** START EXCERPT **
Quad Core Processing: Over-simplified, demystified, and explained


IBM struck first, making dual core processing a mass-market reality in
the Power Mac G5 (with the PowerPC 970MP). They were soon followed by the release of Intel’s Pentium D (8xx series)
and AMD’s Opteron (x60, x65 and x70), spreading dual core outside the Mac world.
This time, a little over a year later, Intel is poised to strike first, preparing to release the Kentsfield, the first quad core desktop processor. We’re going to explain what quad core is, how it’s being implemented
by the major chip manufacturers, what benefits it’ll bring, and, most importantly,
why we need it.

What is Quad Core?

A processor is comprised of three things. The first
is the core. The core is actually responsible for executing processing tasks.
The core is fitted inside the die, which is the silver tab you may have seen
on the top of a processor. All of this is fitted inside the package, which
is the green material capped by the heatspreader on top, and laced with pins
on the bottom. It is important to know that the number of cores can scale
independently of the dies.

As an example, Athlon XPs had one die
and one core. The first dual core chips had two dies with one core in each
(see the diagram below). Today’s dual core chips have two processing
cores fitted under one die. The quad core chips that will first replace
them merge two dual core dies into a two-die, four-core package or one
die with four cores. It is both an evolution and a continuation of
a trend.

It is important, though, to know that quad core is a result. Particularly
in computer engineering, the goal does not necessarily dictate the means. For example, NVIDIA and AMD / ATi
both render DirectX 9 with their products, but they both approach it from different routes.
** END EXCERPT **
** START DATA EXCERPTS **
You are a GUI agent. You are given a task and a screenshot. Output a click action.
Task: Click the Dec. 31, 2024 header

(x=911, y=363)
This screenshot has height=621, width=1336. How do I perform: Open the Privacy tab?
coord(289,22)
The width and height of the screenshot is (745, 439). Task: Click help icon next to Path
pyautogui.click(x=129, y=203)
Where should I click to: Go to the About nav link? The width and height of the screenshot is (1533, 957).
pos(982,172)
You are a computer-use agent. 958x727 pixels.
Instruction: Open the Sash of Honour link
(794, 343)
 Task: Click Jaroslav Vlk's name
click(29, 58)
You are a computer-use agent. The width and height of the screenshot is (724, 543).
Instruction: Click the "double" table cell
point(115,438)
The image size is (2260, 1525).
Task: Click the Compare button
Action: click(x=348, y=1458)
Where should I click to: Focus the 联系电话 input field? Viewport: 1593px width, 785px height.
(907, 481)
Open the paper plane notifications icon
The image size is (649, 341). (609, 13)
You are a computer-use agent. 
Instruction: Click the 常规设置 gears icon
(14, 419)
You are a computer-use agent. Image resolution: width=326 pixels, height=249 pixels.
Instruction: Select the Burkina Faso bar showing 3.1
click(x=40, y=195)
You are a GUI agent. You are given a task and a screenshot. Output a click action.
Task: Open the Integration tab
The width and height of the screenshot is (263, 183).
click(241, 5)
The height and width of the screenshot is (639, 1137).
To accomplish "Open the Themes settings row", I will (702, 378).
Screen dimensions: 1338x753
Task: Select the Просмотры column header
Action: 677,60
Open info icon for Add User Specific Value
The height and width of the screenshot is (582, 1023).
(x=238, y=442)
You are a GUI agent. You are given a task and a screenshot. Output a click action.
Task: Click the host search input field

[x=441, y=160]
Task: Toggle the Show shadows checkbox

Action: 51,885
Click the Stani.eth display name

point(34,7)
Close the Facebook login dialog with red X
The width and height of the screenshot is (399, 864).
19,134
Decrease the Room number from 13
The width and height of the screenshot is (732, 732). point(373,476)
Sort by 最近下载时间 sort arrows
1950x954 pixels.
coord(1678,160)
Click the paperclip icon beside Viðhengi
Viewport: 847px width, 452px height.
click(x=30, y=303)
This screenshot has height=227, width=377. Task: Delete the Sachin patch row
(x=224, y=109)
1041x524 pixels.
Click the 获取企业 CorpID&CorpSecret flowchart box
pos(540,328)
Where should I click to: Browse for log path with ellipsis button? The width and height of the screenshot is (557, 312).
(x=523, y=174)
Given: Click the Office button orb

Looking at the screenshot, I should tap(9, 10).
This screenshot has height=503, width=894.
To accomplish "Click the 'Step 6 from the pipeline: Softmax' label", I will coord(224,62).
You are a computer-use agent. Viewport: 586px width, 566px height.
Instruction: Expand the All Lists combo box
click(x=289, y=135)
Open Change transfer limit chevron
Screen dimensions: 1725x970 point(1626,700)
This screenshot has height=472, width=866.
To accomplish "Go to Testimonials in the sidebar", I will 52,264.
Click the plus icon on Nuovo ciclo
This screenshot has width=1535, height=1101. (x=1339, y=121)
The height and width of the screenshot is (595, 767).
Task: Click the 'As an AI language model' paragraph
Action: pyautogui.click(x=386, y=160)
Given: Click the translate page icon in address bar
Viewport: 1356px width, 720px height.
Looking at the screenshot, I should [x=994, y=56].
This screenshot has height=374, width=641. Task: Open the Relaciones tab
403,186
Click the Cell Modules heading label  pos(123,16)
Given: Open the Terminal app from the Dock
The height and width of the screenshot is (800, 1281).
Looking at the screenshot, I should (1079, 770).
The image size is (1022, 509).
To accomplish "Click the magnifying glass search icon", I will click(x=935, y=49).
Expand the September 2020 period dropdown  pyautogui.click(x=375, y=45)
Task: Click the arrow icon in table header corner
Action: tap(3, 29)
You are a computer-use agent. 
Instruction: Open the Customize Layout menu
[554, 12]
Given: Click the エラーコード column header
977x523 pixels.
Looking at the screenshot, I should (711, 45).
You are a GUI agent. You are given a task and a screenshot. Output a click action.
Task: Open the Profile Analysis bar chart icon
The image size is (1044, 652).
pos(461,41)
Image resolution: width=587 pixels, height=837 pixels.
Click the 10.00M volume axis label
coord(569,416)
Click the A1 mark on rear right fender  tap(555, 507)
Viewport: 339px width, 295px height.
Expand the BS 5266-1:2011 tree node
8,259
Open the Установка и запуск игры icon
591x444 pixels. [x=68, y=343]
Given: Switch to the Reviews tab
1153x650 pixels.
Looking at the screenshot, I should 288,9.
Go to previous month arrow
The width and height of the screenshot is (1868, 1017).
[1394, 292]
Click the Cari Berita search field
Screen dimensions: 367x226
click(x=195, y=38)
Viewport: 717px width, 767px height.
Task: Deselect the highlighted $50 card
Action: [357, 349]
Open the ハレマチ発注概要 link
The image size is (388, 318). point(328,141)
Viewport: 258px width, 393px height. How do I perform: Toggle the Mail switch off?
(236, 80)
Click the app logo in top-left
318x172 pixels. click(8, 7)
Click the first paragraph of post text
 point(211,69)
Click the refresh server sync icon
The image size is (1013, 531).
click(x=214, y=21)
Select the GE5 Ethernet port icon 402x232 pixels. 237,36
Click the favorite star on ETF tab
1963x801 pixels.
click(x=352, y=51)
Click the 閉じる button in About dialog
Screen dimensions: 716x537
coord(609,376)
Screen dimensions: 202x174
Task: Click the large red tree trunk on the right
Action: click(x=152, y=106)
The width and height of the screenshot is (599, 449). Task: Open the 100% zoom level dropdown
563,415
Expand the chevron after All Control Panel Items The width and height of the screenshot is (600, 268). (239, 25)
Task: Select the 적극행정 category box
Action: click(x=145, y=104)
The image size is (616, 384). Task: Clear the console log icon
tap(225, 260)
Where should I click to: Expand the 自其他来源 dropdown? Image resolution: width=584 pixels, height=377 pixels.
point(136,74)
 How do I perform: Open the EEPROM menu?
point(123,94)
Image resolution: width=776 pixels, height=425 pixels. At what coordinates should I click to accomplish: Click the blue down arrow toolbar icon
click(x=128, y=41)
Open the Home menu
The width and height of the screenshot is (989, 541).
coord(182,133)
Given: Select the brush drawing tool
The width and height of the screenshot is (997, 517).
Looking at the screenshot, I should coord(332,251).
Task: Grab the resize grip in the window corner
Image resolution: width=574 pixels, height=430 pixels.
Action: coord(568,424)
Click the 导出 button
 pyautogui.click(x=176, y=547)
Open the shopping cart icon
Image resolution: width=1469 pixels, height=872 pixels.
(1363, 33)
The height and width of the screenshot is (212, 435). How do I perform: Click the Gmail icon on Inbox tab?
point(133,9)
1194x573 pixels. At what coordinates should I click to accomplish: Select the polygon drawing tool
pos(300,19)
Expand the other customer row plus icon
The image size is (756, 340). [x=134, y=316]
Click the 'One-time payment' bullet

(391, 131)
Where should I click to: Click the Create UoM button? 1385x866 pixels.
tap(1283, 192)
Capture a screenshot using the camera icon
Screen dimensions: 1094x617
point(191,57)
** END DATA EXCERPTS **
• **STATED GOAL 1**
Answer these questions using the quad core article:
(a) Which processor did IBM use to bring dual core to the Power Mac G5?
(b) What is the name of the quad core desktop processor Intel is preparing to release?
(c) Which part of a processor actually executes processing tasks?
• **STATED GOAL 2**
Write the next part of the quad core article, picking up after its last sentence.
The data come from a different source than the quad core article.

• **FINAL RESULT 1**
(a) The PowerPC 970MP.
(b) The Kentsfield.
(c) The core.

• **FINAL RESULT 2**
Quad core is the same way; there are two primary methods by which to achieve
the goal: the inelegant way and the native way.

How are Quad Core chips made?

The first implementation, the inelegant one, comes from placing
two processor dies in the same space that one used to occupy. This procedure
is made possible by improving the manufacturing process of the dies that are
being placed together on the single processor. The advantage for the manufacturer
is three-fold.

  1. They’re able to crow about being first to the market
    with the “wave of the future” processor.
  2. It furthers a chicken-and-the-egg
    philosophy (we’ll touch on this again later) by both creating a demand that did not previously
    exist and establishing a new direction for processor-intensive content.
  3. It allows manufacturers to produce multi-core chips inexpensively. Throwing away one dud die with two processing engines is better than throwing away one
    dud die with all four processing engines on the same slice of silicon.

The
main disadvantage of this technique is that the heat produced will double when two dies are stuck in the same package.
For example, the Core 2 Duo chips radiate about 65 watts of heat.
The Kentsfield, which crams two Core 2 Duos together, radiates
between 125 and 132 watts of radiant energy. That’s a lot! CPUs haven’t put
out that much heat in a long time.

The other disadvantage, the one that
matters to most of us, is the logic used to price the chips. If one Core 2 Duo costs about $400 USD, then one Kentsfield should
cost about $800! The bleeding edge is an expensive place to buy in and a
lucrative place to sell in.

Here we can see the progress: One larger die is shrunk and
placed
with a twin
on the same package.
Then a
single-die/dual core die is
produced, and the cycle repeats ad infinitum with
more cores per die.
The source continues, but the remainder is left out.